**Given data:**
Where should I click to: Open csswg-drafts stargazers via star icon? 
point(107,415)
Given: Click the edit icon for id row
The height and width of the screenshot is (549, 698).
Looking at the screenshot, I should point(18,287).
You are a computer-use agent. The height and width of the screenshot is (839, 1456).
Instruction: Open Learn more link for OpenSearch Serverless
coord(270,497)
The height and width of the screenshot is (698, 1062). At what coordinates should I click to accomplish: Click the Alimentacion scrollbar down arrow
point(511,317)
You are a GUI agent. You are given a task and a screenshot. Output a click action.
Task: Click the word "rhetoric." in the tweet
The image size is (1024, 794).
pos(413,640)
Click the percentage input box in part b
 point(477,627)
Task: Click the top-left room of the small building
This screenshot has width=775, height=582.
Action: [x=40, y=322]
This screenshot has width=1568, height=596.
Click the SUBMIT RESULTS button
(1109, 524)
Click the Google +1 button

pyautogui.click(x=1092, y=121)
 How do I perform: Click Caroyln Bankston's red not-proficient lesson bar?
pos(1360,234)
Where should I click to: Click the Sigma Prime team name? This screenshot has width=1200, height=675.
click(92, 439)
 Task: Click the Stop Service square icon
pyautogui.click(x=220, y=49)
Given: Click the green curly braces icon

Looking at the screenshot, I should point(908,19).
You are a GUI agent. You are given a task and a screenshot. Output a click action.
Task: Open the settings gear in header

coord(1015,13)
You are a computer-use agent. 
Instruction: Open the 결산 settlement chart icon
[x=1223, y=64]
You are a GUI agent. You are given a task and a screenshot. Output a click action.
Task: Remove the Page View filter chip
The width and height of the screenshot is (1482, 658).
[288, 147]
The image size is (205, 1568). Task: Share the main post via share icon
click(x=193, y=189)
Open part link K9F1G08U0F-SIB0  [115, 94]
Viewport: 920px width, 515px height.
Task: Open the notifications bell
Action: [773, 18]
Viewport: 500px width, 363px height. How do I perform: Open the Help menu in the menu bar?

**Work request:** Return all entries exactly.

**Answer space:**
Where should I click to: Open csswg-drafts stargazers via star icon? 
point(107,415)
Given: Click the edit icon for id row
The height and width of the screenshot is (549, 698).
Looking at the screenshot, I should point(18,287).
You are a computer-use agent. The height and width of the screenshot is (839, 1456).
Instruction: Open Learn more link for OpenSearch Serverless
coord(270,497)
The height and width of the screenshot is (698, 1062). At what coordinates should I click to accomplish: Click the Alimentacion scrollbar down arrow
point(511,317)
You are a GUI agent. You are given a task and a screenshot. Output a click action.
Task: Click the word "rhetoric." in the tweet
The image size is (1024, 794).
pos(413,640)
Click the percentage input box in part b
 point(477,627)
Task: Click the top-left room of the small building
This screenshot has width=775, height=582.
Action: [x=40, y=322]
This screenshot has width=1568, height=596.
Click the SUBMIT RESULTS button
(1109, 524)
Click the Google +1 button

pyautogui.click(x=1092, y=121)
 How do I perform: Click Caroyln Bankston's red not-proficient lesson bar?
pos(1360,234)
Where should I click to: Click the Sigma Prime team name? This screenshot has width=1200, height=675.
click(92, 439)
 Task: Click the Stop Service square icon
pyautogui.click(x=220, y=49)
Given: Click the green curly braces icon

Looking at the screenshot, I should point(908,19).
You are a GUI agent. You are given a task and a screenshot. Output a click action.
Task: Open the settings gear in header

coord(1015,13)
You are a computer-use agent. 
Instruction: Open the 결산 settlement chart icon
[x=1223, y=64]
You are a GUI agent. You are given a task and a screenshot. Output a click action.
Task: Remove the Page View filter chip
The width and height of the screenshot is (1482, 658).
[288, 147]
The image size is (205, 1568). Task: Share the main post via share icon
click(x=193, y=189)
Open part link K9F1G08U0F-SIB0  [115, 94]
Viewport: 920px width, 515px height.
Task: Open the notifications bell
Action: [773, 18]
Viewport: 500px width, 363px height. How do I perform: Open the Help menu in the menu bar?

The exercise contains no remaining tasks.